ContinuumIO / earthio

Data reader utilities for machine learning on satellite imagery and Earth science data
32 stars 17 forks source link

Review / modify earthio/tif.py as it relates to xarray rasterio #17

Closed PeterDSteinberg closed 7 years ago

PeterDSteinberg commented 7 years ago

This PR 1260 in xarray added a rasterio backend. We need to see how this is similar or not to earthio/tif.py which uses rasterio for reading GeoTiff files.

gbrener commented 7 years ago

Worth noting that once PR https://github.com/bokeh/datashader/pull/375 is merged, datashader will rely on xarray's new rasterio backend. Since I just did the integration work there, I'll start adding comments to this issue to summarize my observations.

gbrener commented 7 years ago

My high-level observations are summarized below:

[earthio/tif.py]() xarray/backends/rasterio_.py
Returns Returns ElmStore, which references xr.DataArray objects Returns xr.DataArray
Inputs Works for single files or directory of TIFs Works for single files
Operation ElmStore wraps xr.DataArray objects which are created from rasterio.Dataset.read(.., window=..) xr.DataArray created from lazy-loaded RasterioArrayWrapper which uses rasterio.Dataset.read(..., window=..)
Metadata Preserves most of the TIF's metadata Only stores crs attribute
Memory usage Reads data into memory depending on window kwarg Reads data into memory depending on chunks kwarg (see LazyIndexedArray on top of RasterioArrayWrapper)
Additional features Supports geotransform via earthio, and anything exposed by rasterio.open and rasterio.read methods Supports chunking, caching, and concurrent access

Based on this, I think there's a lot of overlap - both are essentially achieving the same goal, although xarray seems to already be using dask to do a subset of what earthio does now without dask. Rather than add another xarray backend I think it would save us time to update tif.py to use the xarray rasterio backend instead of the rasterio API (similar to what was done with datashader), but make improvements to the xarray backend so that more metadata attributes are exposed (notice that currently we can only see the crs). This has the added benefit that we could keep the earthio geotransform logic decoupled from xarray, although there's also the drawback that we won't be able to use the rasterio API functions (namely the index, and read(..., window=..) functionality). The directory-reading functionality could be included in the logic layer above the xarray backend. What do you think @PeterDSteinberg ?

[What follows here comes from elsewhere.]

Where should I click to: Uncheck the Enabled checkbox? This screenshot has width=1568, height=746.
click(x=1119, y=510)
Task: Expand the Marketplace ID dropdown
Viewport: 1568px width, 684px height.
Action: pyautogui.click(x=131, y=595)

PeterDSteinberg commented 7 years ago

@gbrener Thank you for the summary - that helps. I agree this issue should become a modification of the xarray backend for tif. Can you raise an issue there, pointing back to your table of advantages/disadvantages above and the team there will probably go for the xarray changes you describe. I agree on your idea for separation of concerns (spatial logic in this repo but still making some changes in xarray). The xarray backend can stay geared towards 1 Tif file at a time, returning a DataArray and the earthio wrapper around it can call that on a directory of Tif files as is done now.

gbrener commented 7 years ago

@PeterDSteinberg I just created an issue on xarray which requests the additional attributes alluded to in the table above (https://github.com/pydata/xarray/issues/1456) and opened a PR to address it.

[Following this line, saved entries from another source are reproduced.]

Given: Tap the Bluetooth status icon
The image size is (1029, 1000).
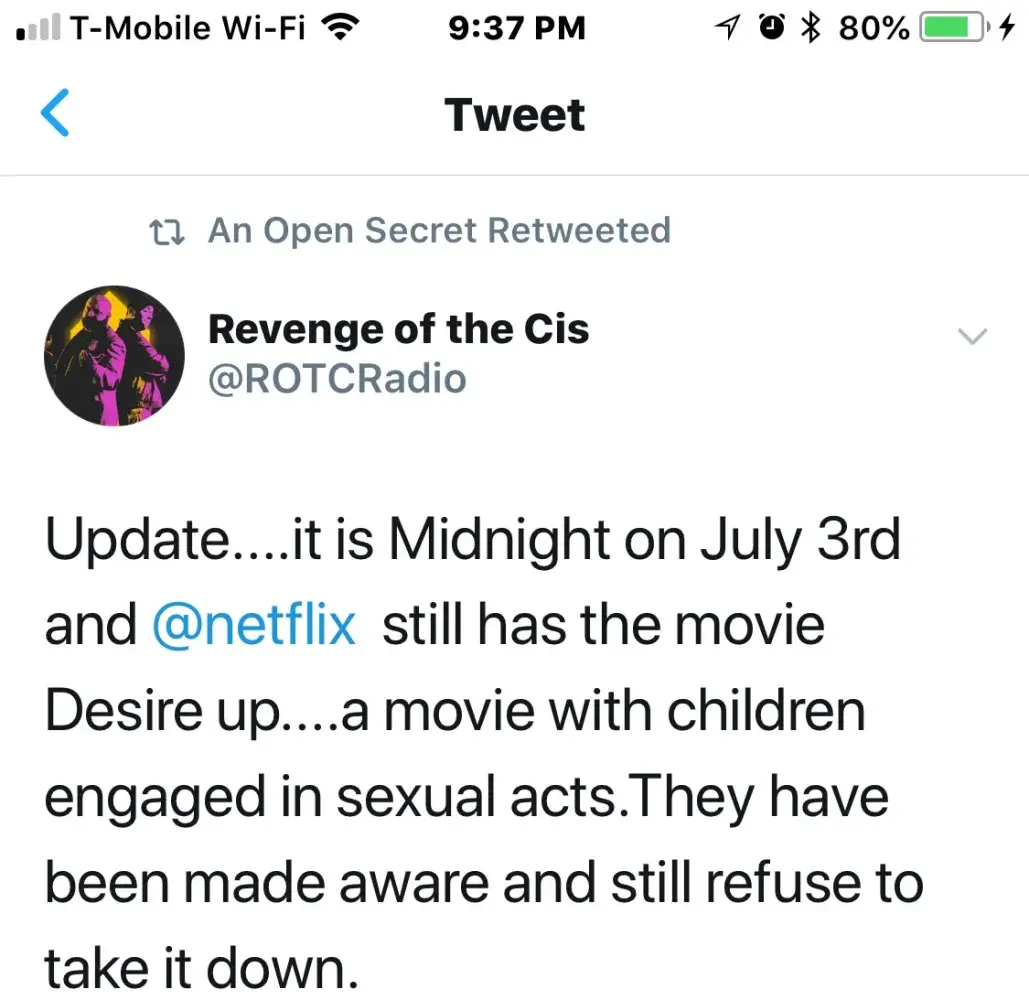Looking at the screenshot, I should pyautogui.click(x=811, y=30).
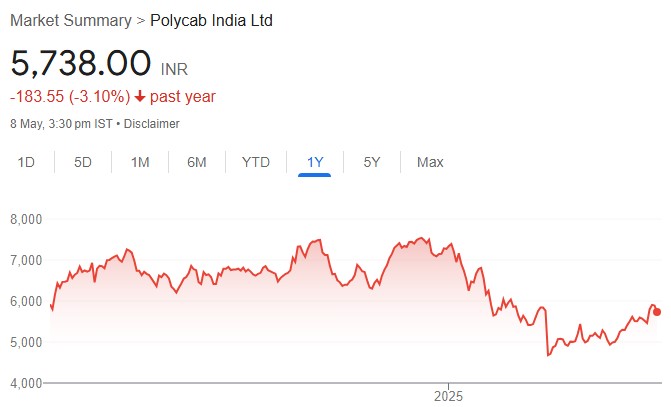Click the -183.55 (-3.10%) change text
This screenshot has width=671, height=407.
click(70, 97)
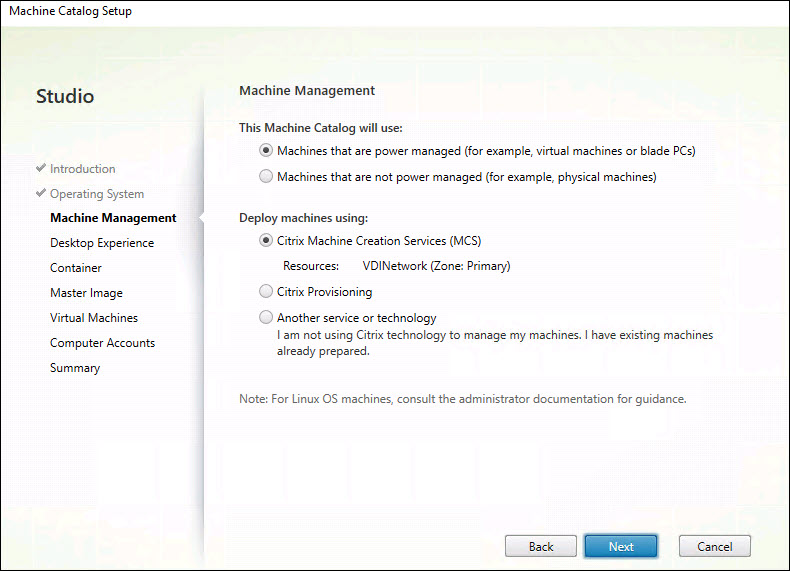
Task: Click the Introduction completed checkmark icon
Action: 41,169

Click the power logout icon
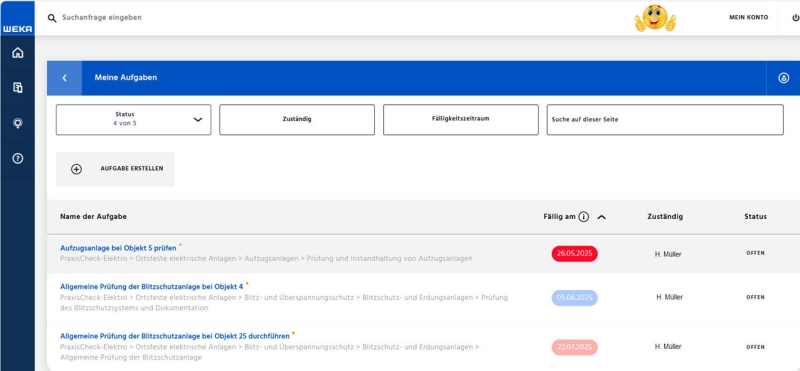[x=795, y=17]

gbrener commented 7 years ago

The PR to add additional metadata attributes was merged into xarray. I created an interim dev release of xarray and hosted the packages on my channel, to tie over datashader development until xarray v0.9.7 comes out. The dev release can be installed with:

conda install -c gbrener xarray

The interim dev package version should be 0.9.6.dev2.

PeterDSteinberg commented 7 years ago

Closing this as we are moving it to a documentation need (#36)